Head and shoulders above the rest
Daly, who according to his biography made football history for 43 years, portrayed Hirsch as a talent who combined great speed with the unpredictability of the direction he ran.
The epitome of eloquent poverty, Daley called it. When he came at you, you didn’t know which way he was going, and he did it with great speed. He was a great runner after he caught the ball. You only have to look at highlights from that era to see how well he followed the ball in depth.
In 2010, NFL Films included Ram in its own list of the 100 best players, ranking him as the 87th best NFL player of all time. In the video, Hirsch is described as the next best receiver in the NFL after the legendary career of Green Bay Packer Don Hutson.
With another Rams legend, Norm Dutch Van Brocklin, throwing him the ball, Hirsch caught 343 of his 387 passes in his Los Angeles career.

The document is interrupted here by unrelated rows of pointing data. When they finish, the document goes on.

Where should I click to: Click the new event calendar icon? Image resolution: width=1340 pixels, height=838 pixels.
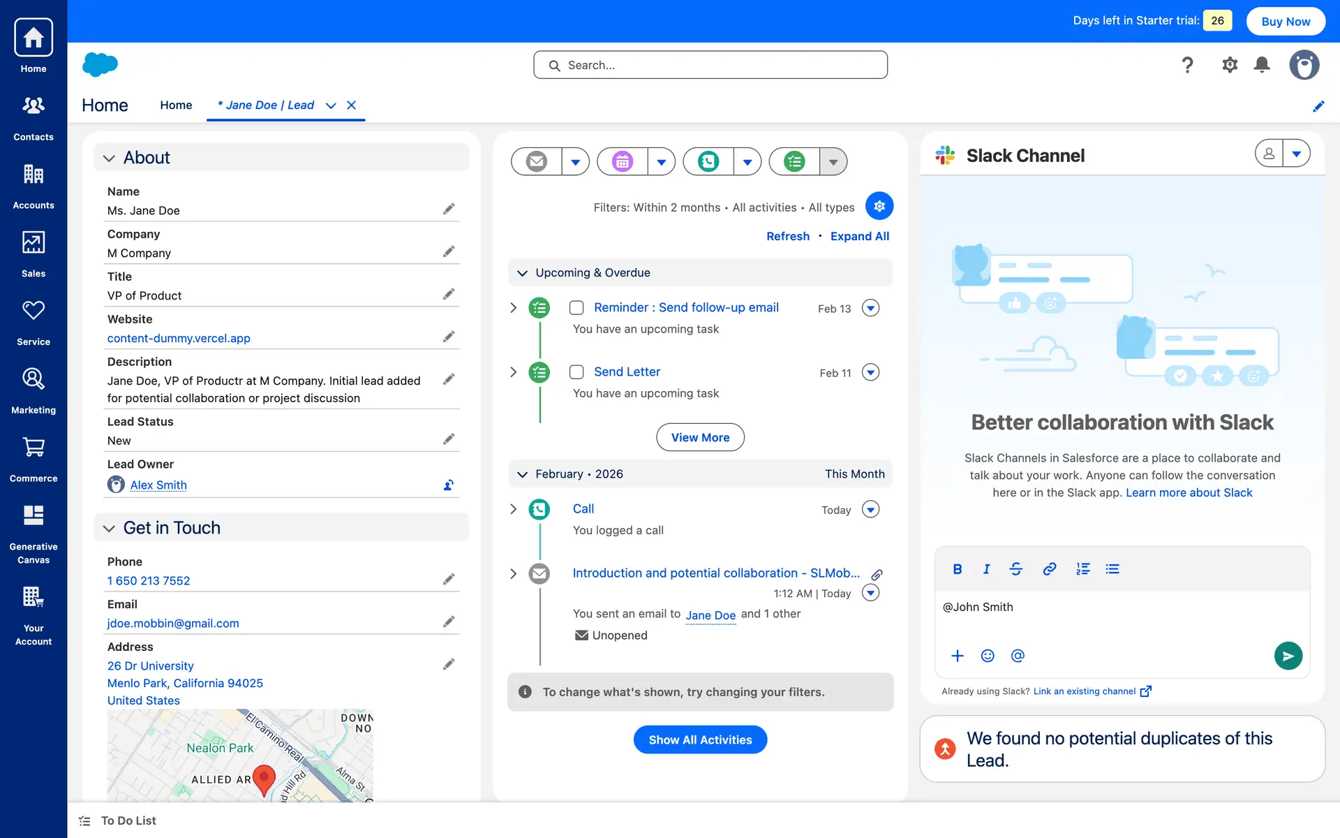coord(622,162)
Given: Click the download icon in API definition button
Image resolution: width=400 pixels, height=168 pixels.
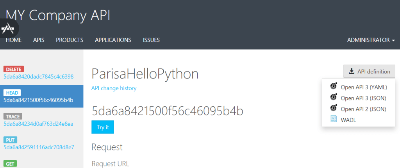Looking at the screenshot, I should click(352, 71).

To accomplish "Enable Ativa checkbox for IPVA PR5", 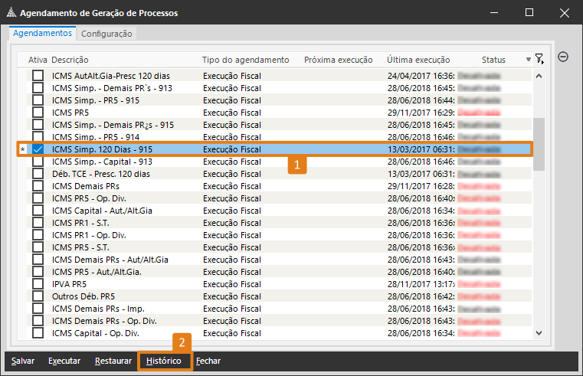I will 38,284.
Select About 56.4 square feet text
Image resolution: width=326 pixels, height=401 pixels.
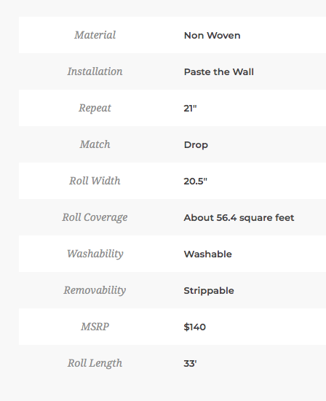tap(239, 218)
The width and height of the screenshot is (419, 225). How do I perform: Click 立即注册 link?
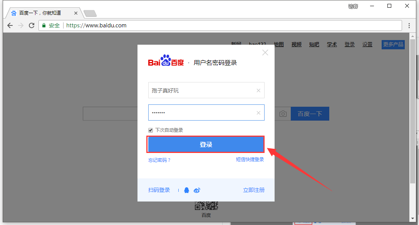pos(254,190)
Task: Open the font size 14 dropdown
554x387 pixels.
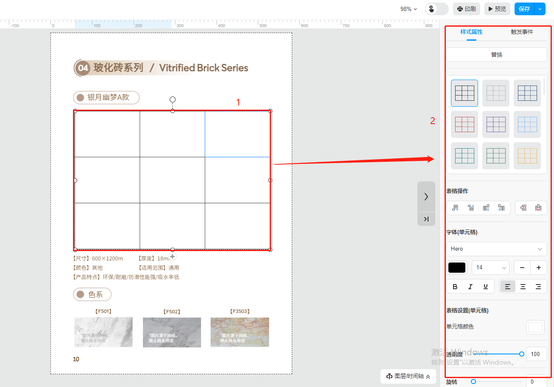Action: [491, 268]
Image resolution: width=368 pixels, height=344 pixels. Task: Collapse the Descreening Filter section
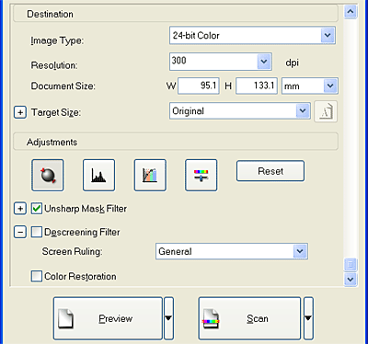tap(20, 232)
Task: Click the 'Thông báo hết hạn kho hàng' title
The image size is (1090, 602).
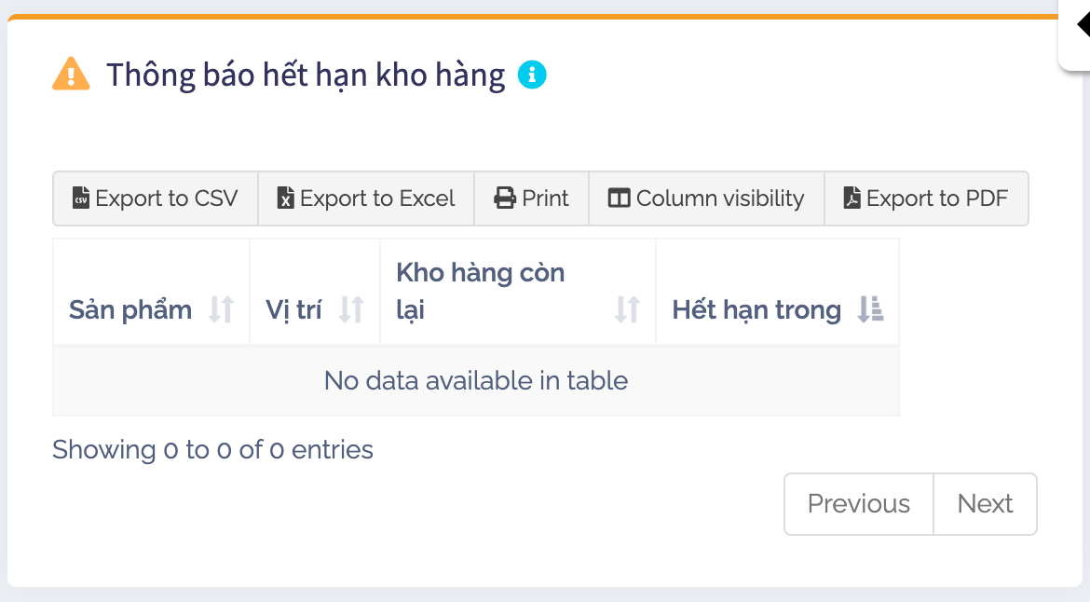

He also finished his career with 7,029 yards and 60 touchdowns. With this team, he was named to three Pro Bowls.
Crazy Legs stood out head and shoulders above the rest, Daley said. In an era where the game is becoming more and more of a passing game, he is by far the best receiver in the game.
Kravitz added: Those who have seen him play describe him as Willie Mays with his ability to adjust to the ball in the air. If you look at the stats, he was head and shoulders above the rest. In the 1950s, the Rams were the forerunners of the great offensives that followed: The Chargers Eira Coryella and the biggest show in St. Louis Louis on the lawn.